‘Tyranny’: Trump vows to block any Fed effort to launch digital currency

Former President Donald Trump said that if elected he would not allow the Federal Reserve to create a digital dollar, in a potential blow to proponents who say such a move would make the payment system more efficient.

“Tonight, I am also making another promise to protect Americans from government tyranny,” Trump said Wednesday in New Hampshire before the state’s primary election next week. “As your president, I will never allow the creation of a central bank digital currency.”

The Fed has not decided whether to make a fully digital version of the U.S. dollar, though it has been conducting research that suggests such a move would be technologically feasible. Chair Jerome Powell has said the central bank would not take such a step without explicit buy-in from Congress and the executive branch.

The prospect of a digital dollar that is available to the public has become increasingly politically toxic.

Florida Gov. Ron DeSantis, one of Trump’s opponents in the primary, has vocally opposed establishing a central bank digital currency, going so far as to preemptively ban them in his state. He has warned that the federal government could someday use a digital dollar to surveil how Americans spend, in line with how China has been using its own nascent central bank digital currency.

STORED DATA:
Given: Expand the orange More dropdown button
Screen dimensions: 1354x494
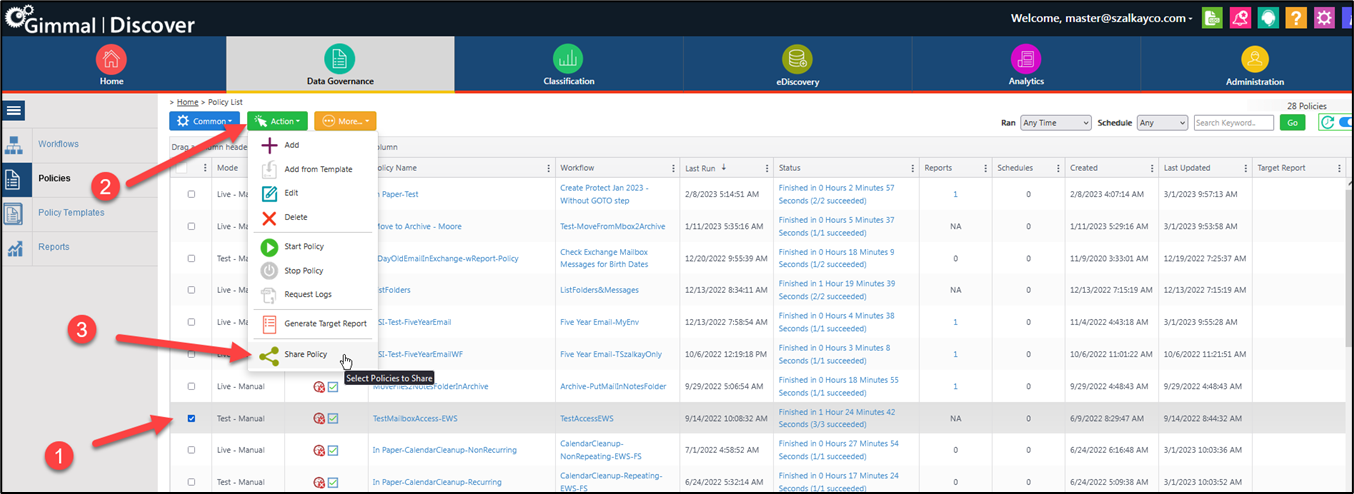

---

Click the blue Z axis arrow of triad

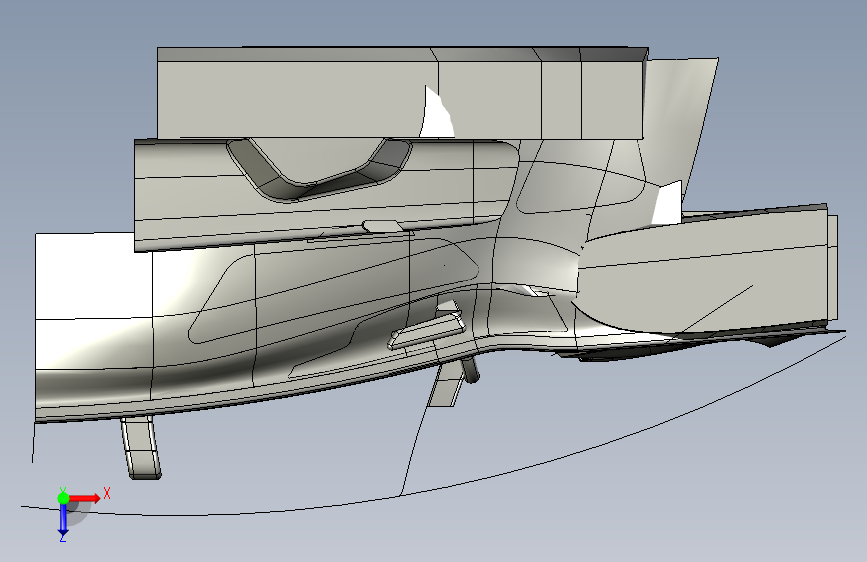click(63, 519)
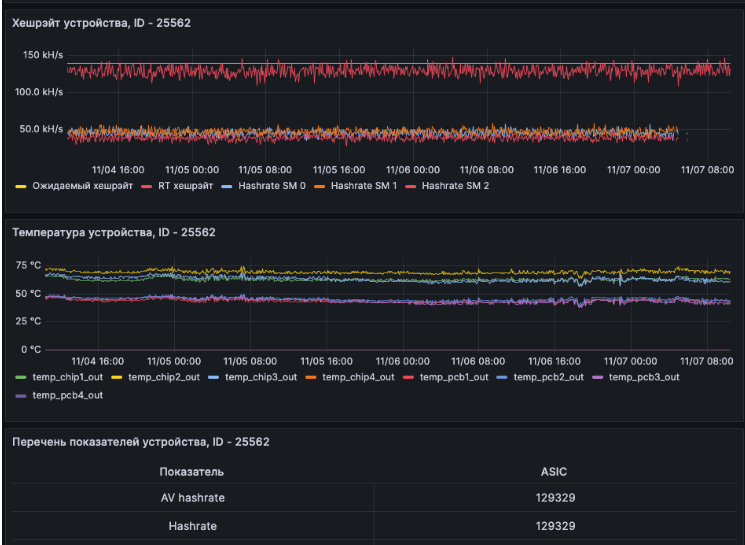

--

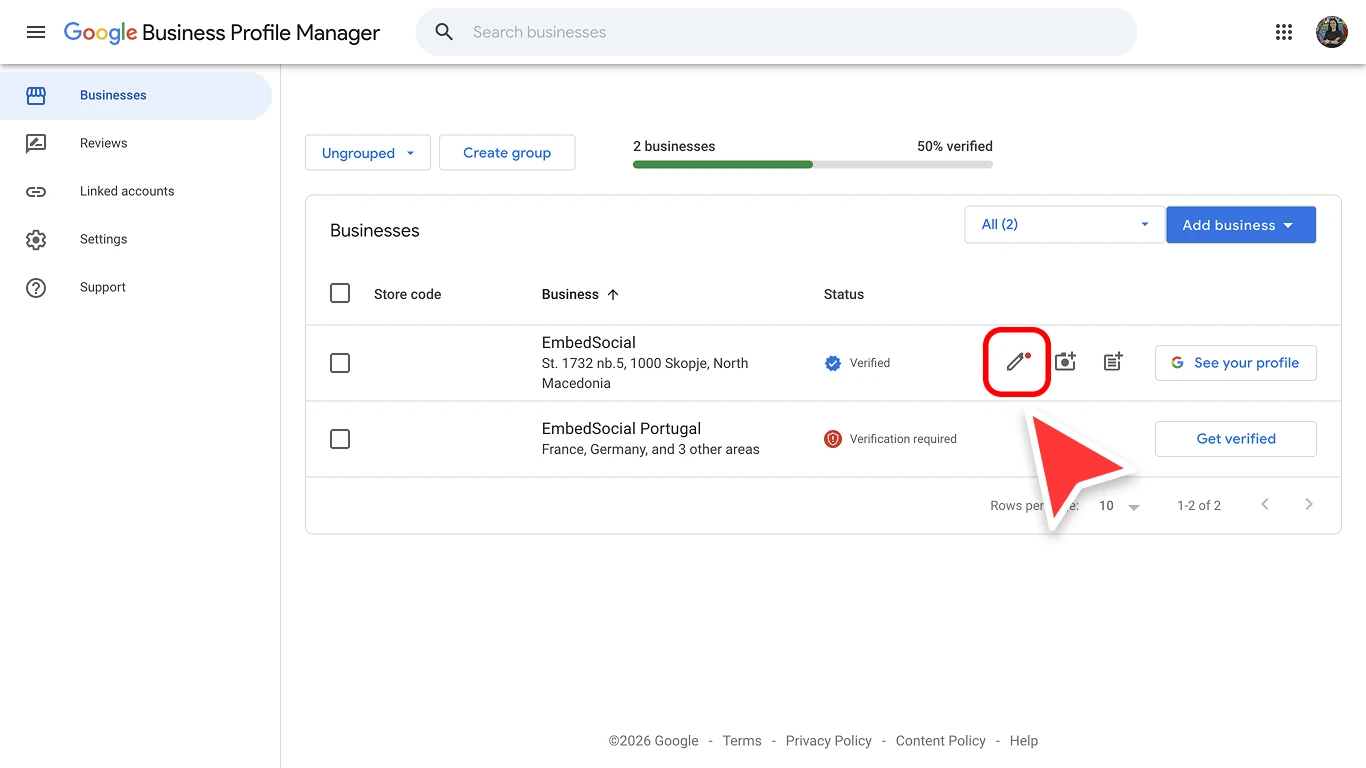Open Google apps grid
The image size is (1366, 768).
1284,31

TO DO:
[A] In the article on Trump and a central bank digital currency, what has Fed Chair Jerome Powell said the central bank would need before taking such a step?
[B] Return the part of the article on Trump and a central bank digital currency starting with "The Fed has" and going on through "increasingly politically toxic.".

ANSWERS PER TASK:
[A] Explicit buy-in from Congress and the executive branch.

[B]
The Fed has not decided whether to make a fully digital version of the U.S. dollar, though it has been conducting research that suggests such a move would be technologically feasible. Chair Jerome Powell has said the central bank would not take such a step without explicit buy-in from Congress and the executive branch.

The prospect of a digital dollar that is available to the public has become increasingly politically toxic.